When I was 16, my oldest brother gave me a trip to Super Bowl I for Christmas. Jack was nine years older than me, still is, and his girlfriend at the time lived in Los Angeles and had a brother my age.
It was my first trip on a plane, and it was delayed that Friday night out of San Francisco with heavy fog … but once I arrived in LA it was a storybook weekend. Turns out Sue’s brother was a very cool guy who was friends with this up-and-coming band on the LA scene. They were playing a song in their garage that was popular at the time, For What It’s Worth, by Buffalo Springfield, and the football game on Sunday was played in perfect weather without a full stadium.

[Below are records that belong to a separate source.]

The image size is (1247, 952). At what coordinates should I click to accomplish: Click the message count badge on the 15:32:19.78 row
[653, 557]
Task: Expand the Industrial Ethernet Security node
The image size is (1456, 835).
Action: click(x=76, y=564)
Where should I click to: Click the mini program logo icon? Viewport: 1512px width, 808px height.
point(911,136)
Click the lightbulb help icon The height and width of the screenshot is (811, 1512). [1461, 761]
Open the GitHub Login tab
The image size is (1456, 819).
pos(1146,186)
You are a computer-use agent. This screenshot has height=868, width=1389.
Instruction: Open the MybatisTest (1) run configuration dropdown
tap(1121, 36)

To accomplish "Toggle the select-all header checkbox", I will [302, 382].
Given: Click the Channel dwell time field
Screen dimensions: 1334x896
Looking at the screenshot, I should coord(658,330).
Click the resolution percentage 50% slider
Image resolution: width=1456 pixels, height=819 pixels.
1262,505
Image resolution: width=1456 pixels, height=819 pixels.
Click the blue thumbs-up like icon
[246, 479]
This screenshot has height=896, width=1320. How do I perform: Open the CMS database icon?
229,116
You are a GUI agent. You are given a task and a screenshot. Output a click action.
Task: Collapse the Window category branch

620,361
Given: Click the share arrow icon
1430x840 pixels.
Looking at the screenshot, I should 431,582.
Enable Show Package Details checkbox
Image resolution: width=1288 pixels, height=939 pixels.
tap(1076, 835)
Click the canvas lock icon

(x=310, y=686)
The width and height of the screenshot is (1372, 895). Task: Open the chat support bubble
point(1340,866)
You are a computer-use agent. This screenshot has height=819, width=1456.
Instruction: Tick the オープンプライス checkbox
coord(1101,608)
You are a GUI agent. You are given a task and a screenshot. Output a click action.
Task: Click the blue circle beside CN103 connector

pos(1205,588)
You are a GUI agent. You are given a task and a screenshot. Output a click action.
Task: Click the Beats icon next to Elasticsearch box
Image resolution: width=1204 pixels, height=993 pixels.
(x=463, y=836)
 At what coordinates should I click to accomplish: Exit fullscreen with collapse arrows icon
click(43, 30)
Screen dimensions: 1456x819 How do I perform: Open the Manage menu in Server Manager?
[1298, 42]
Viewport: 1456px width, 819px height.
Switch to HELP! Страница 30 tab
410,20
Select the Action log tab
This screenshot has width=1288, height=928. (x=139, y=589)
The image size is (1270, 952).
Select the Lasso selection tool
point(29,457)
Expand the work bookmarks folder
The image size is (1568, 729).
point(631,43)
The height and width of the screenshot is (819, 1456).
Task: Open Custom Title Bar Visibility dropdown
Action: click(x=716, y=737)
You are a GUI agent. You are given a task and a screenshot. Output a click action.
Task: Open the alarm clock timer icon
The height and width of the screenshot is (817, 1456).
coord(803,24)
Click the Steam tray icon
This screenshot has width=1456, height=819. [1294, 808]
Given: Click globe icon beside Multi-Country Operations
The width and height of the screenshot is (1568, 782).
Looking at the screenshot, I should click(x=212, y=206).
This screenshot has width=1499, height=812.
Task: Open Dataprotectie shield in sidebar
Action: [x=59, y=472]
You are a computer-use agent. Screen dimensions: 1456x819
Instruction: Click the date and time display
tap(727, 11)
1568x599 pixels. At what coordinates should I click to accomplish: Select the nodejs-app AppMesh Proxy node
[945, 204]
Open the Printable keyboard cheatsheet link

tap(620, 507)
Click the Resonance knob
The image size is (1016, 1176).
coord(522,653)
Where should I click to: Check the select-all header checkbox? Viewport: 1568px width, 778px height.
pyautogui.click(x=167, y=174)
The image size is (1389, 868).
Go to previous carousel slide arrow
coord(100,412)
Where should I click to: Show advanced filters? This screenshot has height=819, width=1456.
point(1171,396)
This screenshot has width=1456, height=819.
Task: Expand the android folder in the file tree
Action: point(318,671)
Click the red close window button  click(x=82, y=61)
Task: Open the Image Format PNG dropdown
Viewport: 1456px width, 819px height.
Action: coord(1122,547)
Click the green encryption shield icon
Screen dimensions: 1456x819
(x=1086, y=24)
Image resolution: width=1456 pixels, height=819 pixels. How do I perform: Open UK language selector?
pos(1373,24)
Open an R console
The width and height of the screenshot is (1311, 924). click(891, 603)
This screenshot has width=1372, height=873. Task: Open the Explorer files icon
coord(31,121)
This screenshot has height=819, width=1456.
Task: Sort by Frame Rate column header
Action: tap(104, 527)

Well that band, the Backgrounds, never made it big. I could have known that with a basic knowledge of the music business given they were playing someone else’s music. But the football game played that weekend did catch on big time. It wasn’t called the Super Bowl when played on January 15, 1967, simply the AFL-NFL Championship Game, and tickets for the game that year averaged $12.
Now, I did have a basic knowledge of football in 1967, and when asked by the principal at my high school who I thought was going to win, I had been called into his office for booking bets on campus, I told him to lay the double-digit spread and take the Green Bay Packers.
In those days, the American Football League was considered a stepchild to the more established National Football League. The fact that the two league’s were meeting at all was due to an agreement ignited by Al Davis and consummated by league founder Lamar Hunt with NFL officials including Pete Rozelle and Tex Schramm. Davis had raided the NFL by signing top quarterbacks to exorbitant salaries that forced the established league to the bargaining table. The negotiations resulted in an agreement to merge the American and National football leagues into one league with two conferences, the American and National.
The two leagues didn’t begin play in that format until 1970, but had agreed in their bargaining that the contracts between the AFL and top quarterbacks would be nullified and the competing leagues would meet in a title game beginning in 1967.